BCM? do I need to replace with ECM?
I have a extra 96 ECM and I'm having some issues with my D1. So was thinking of replacing it to see if that fixes it. But wondering if I'm going to create more issues.
I read something about a BCM? And do I need to have a matched BCM with the new ECM that I want to put in?
I read something about a BCM? And do I need to have a matched BCM with the new ECM that I want to put in?
I have heard, many times over, of people successfully dropping a GEMS EFI ECU (what I'm assuming you mean when you say ECM) in with no issues. The one thing likely to increase the chances of success is to swap like for like. Try to match part numbers. Make sure you're not getting an EFI ECU from a later DI that had the advanced evaporative system as, at the very least, you'll have a permanent CEL issue, at worst, the ECU simply won't work. To further increase the likelihood of success you can get a known matched pair of EFI and Alarm ECU's. The Lucas 10AS Alarm ECU is the green box behind and under the glovebox on a hinged mount that drops down. With a matched pair you're almost certain the two will work together in your truck.
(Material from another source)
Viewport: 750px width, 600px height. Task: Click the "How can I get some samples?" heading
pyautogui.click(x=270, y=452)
As an aside, there really isn't a BCU in the DI like what you'd find in the DII. There is the MFU or Multi Function Unit that piggybacks the interior fuse box. It's either a small black or tan box on the backside of the fuse box. It controls many of the interior electrical functions. If you have the RAVE, there is a way to test the MFU to make sure that it is working properly.
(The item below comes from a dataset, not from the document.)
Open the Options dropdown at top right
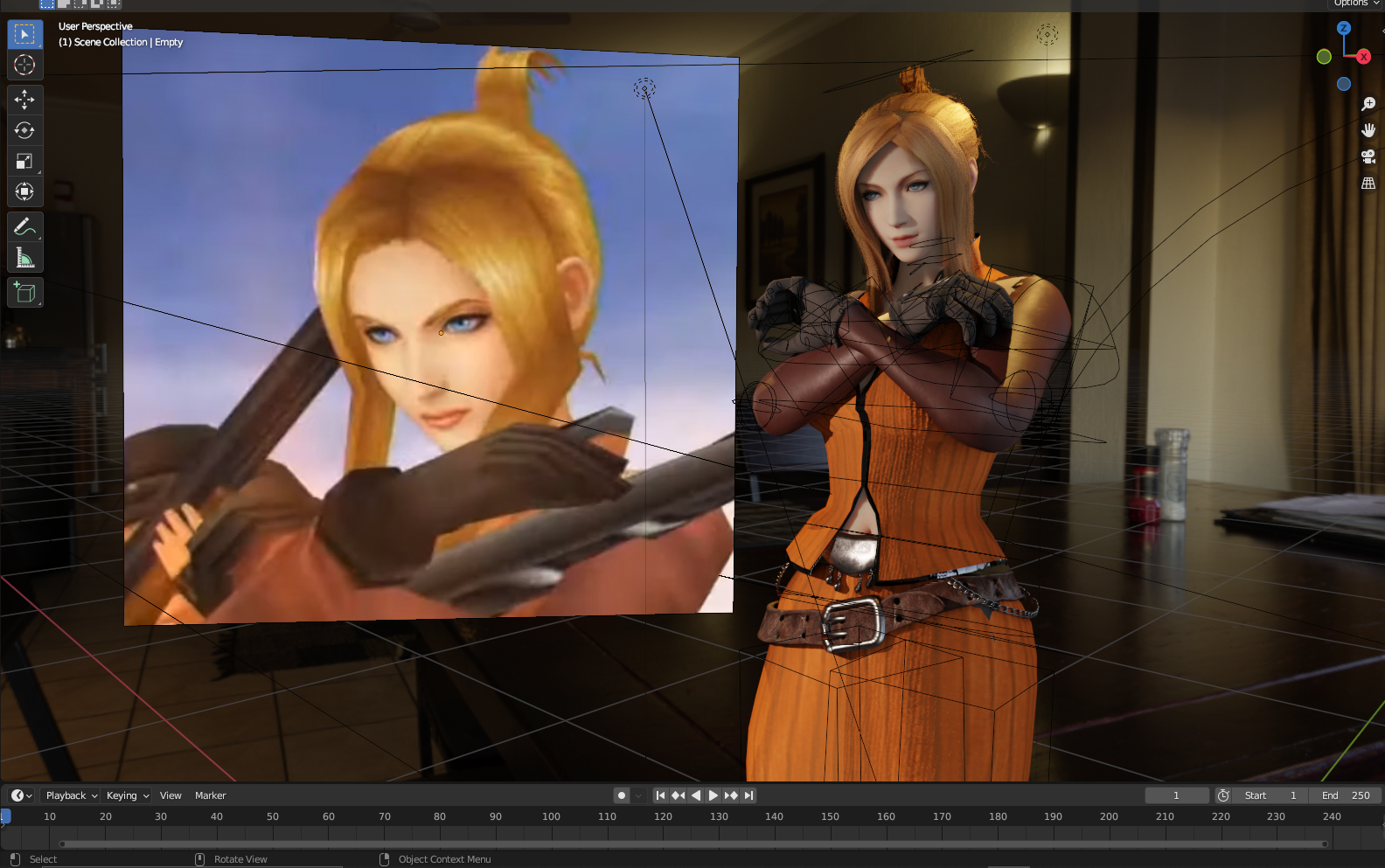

As an aside, there really isn't a BCU in the DI like what you'd find in the DII. There is the MFU or Multi Function Unit that piggybacks the interior fuse box. It's either a small black or tan box on the backside of the fuse box. It controls many of the interior electrical functions. If you have the RAVE, there is a way to test the MFU to make sure that it is working properly.
I have heard, many times over, of people successfully dropping a GEMS EFI ECU (what I'm assuming you mean when you say ECM) in with no issues. The one thing likely to increase the chances of success is to swap like for like. Try to match part numbers. Make sure you're not getting an EFI ECU from a later DI that had the advanced evaporative system as, at the very least, you'll have a permanent CEL issue, at worst, the ECU simply won't work. To further increase the likelihood of success you can get a known matched pair of EFI and Alarm ECU's. The Lucas 10AS Alarm ECU is the green box behind and under the glovebox on a hinged mount that drops down. With a matched pair you're almost certain the two will work together in your truck.
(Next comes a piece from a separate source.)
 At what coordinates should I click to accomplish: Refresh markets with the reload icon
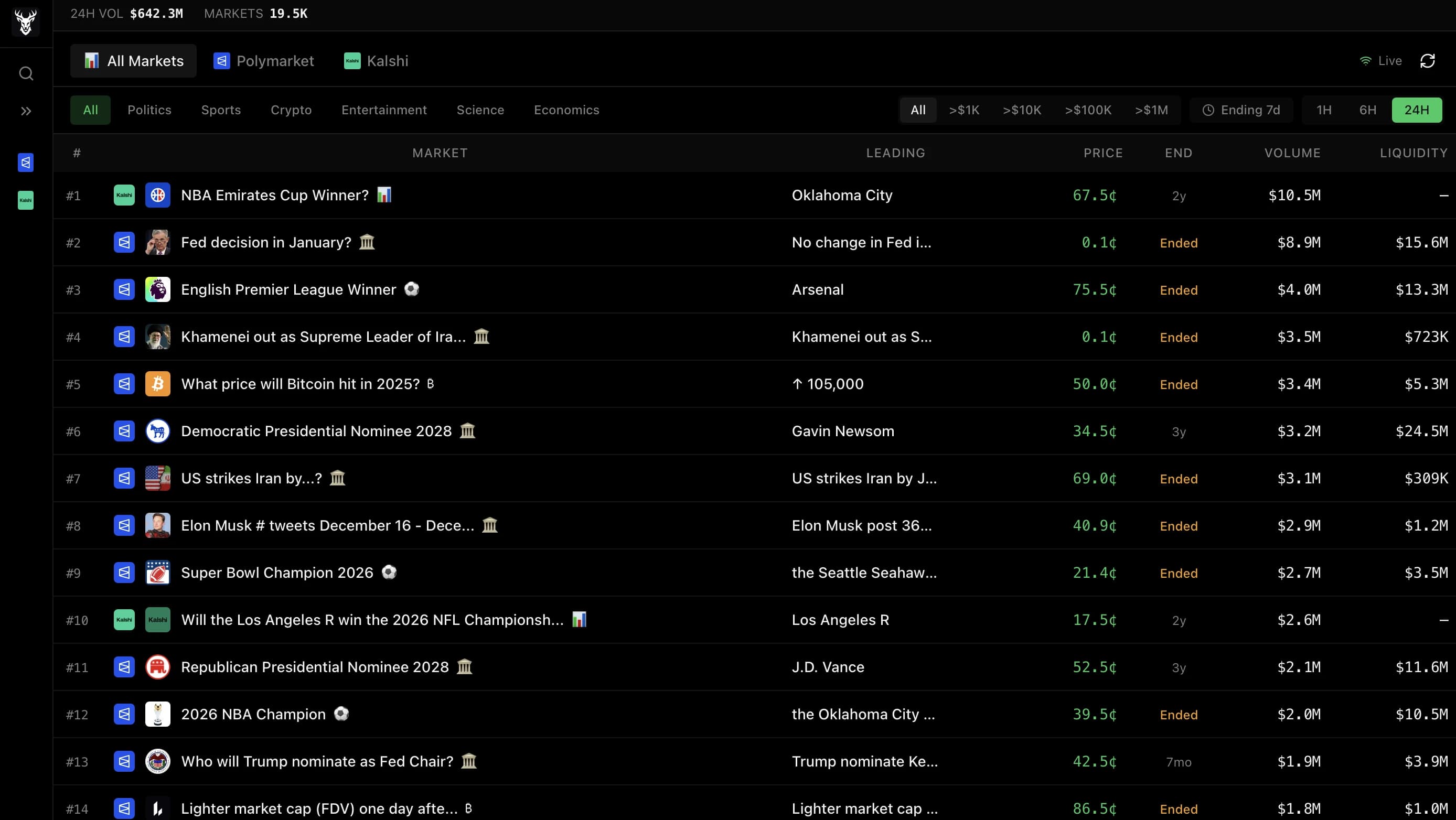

I'm trying to figure out what my risk is of making my vehicle not drivable by doing a swap. And hopefully if doesn't work, I could just put back in my old ECU?
Yes you can swap out your ECM's without worrying. Transmission is not a player, there's no input/outputs involving the trans. You will need to adjust idle speed and that you can do all by yourself. Your ECM retains it's information when removed so if it's working now it will work if you need to swap it back to original.
According to this link I found on rangerovers.net the ECM will need to be programmed for RR P38 models. So this isn't the case for the D1?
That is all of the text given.